I joke to DH that I'm lucky to have a self-image the size of Wisconsin (don't ask me why I pick Wisconsin), because with the way I look right now, if I didn't have a lot of self confidence I'd be in trouble. I'm about 50 pounds overweight, but I've been overweight for years now since before DS was even conceived, so it's not "mommy weight" for me. I'm actually the lightest I've been in years now, since before DS was born, but I still have a LONG way to go. It bothers me in that I know it's not healthy and that I don't like the way clothes look on me, and I know that I want to do something about it sooner rather than later, but it apparently doesn't bother me enough to do anything right now, and it doesn't impact the way I feel about myself; something my parents did for me has made me never link my outward appearance to my self worth, and for that I am forever grateful (I have to remember to ask my mom how they approached that kind of stuff, cause they really hit it out of the park on that one with me). I know I could look a lot better than I do - but I don't really care enough about it just yet, I'm still too into the stains, dirt, and body fluids stage of small children to put much effort into looking polished.... I bought myself a nicer pair of olive khakis a couple months ago in an effort to be a step up from jeans, and the first time I wore them out I got something greasy on them and now they're ruined. Bah. I've been recently getting more motivated to change my eating habits, so I think within the next 6 months-year I'll probably start a sincere effort, once K is a little more independent. I don't want to be the frumpy, dumpy mom that embarrasses the kids...I want to embarrass them for other reasons, like my goofball personality.
DH is a guy who likes curves, so he has no issues with the way I look now - but also loved the way I looked when we met (50 pounds lighter), so he doesn't really care whether I'm heavier or lighter...then again, I don't think I would have married him if he did.
I think the thing that bothers me most and makes me feel badly about myself is the house and housework. When I'm "on" and doing things regularly, I feel great and the house looks good. I tick off the chores on my chore list, and things are good...but if I let things go for even 2 days, it's a disaster area and I get so upset about it, feeling like I'm still just a kid "playing house" and when am I going to grow up? And I'm not even striving for perfection or "white glove"; I'm just striving for not being horrified if someone wants to come over. DH pitches in his share of housework; but he also generates a LOT of mess. His parents are hoarders and messy too, and since I do have a slob tendency I have to really motivate myself to stay on top of things because I feel so much better when things are neat. Not sparkling, but not disaster area (which is all too easy to slip back to).

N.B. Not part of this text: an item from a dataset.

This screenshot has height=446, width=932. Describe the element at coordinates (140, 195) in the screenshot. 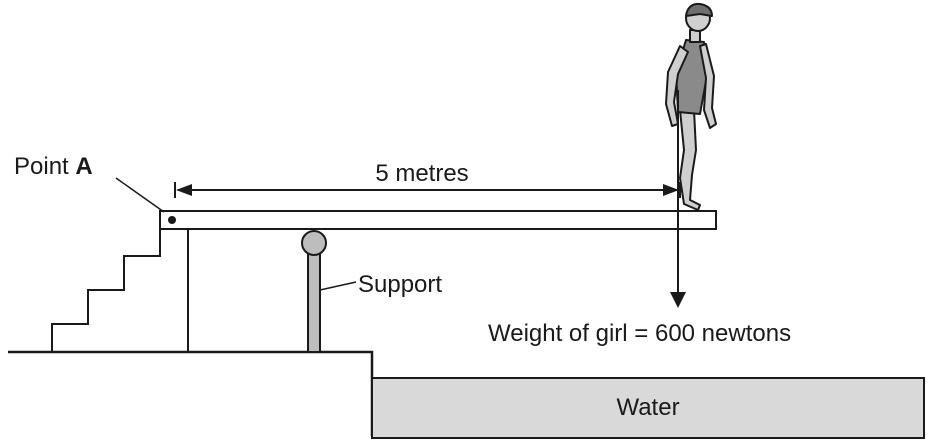

I see `point-a-leader-line` at that location.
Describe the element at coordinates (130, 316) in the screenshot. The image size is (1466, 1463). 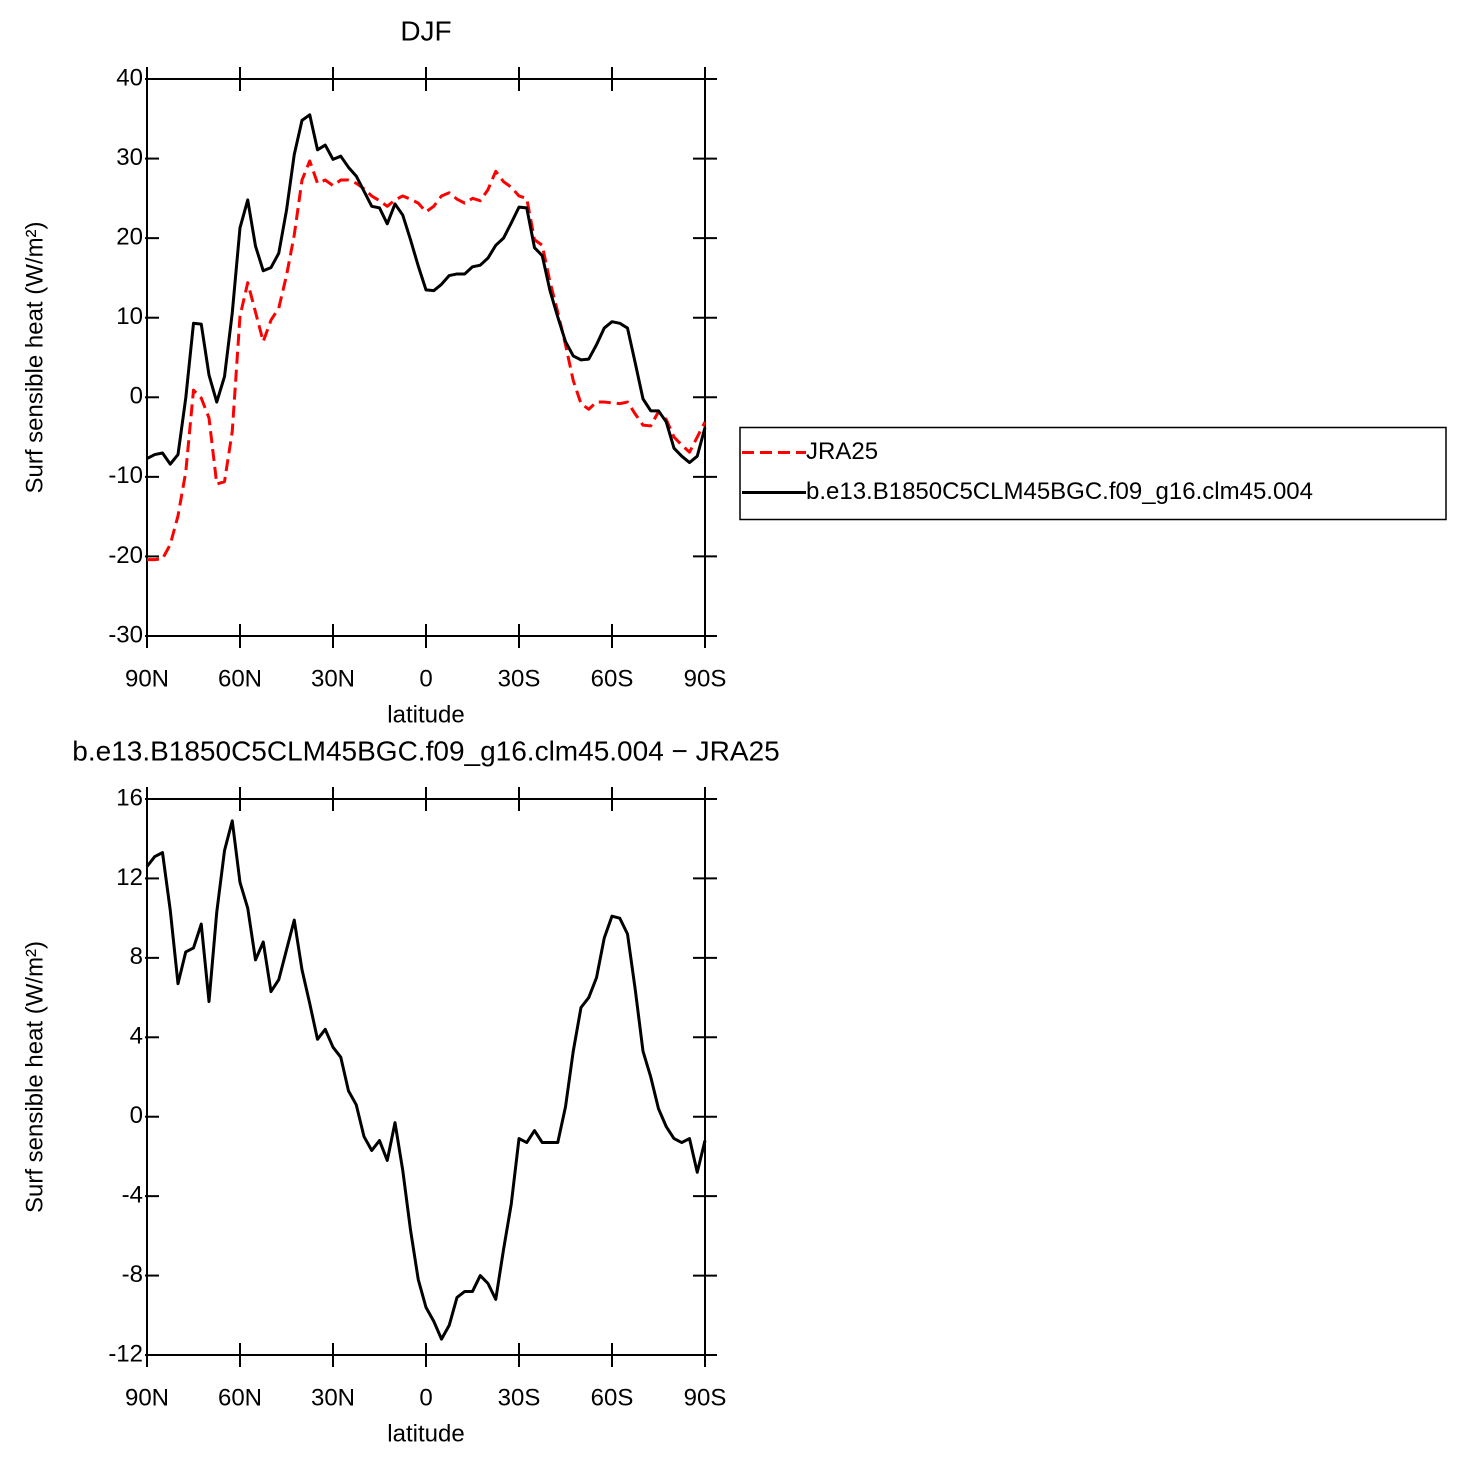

As far as how I feel about my parenting, I have challenges with DS, but I'm good with DD. With DS it's the standard high-energy-budding independence-preschooler stuff, but I have to regularly remind myself to keep my cool and treat him the way I want to be treated; if I slip up and don't, he lets me know by being an inconvenient but deadly accurate reflection in his words and actions. I think DD is going to give me a run for the money because she's already so intense and opinionated....should be a very interesting next few years.
So while I may overall be pretty "together" and seem to kind of let things roll off my back and just kind of groove on, sometimes it also seems like it's just hanging by a thread, you know? Overall things are great here, but it's hard, hard work.
I think what pains me most is that many women look at this impossible standard of "perfection" and then blame themselves when they fall short. NO ONE is perfect, and most of the things that look perfect on the outside are crumbling on the inside, and/or just not worth the price to be paid for the "perfection".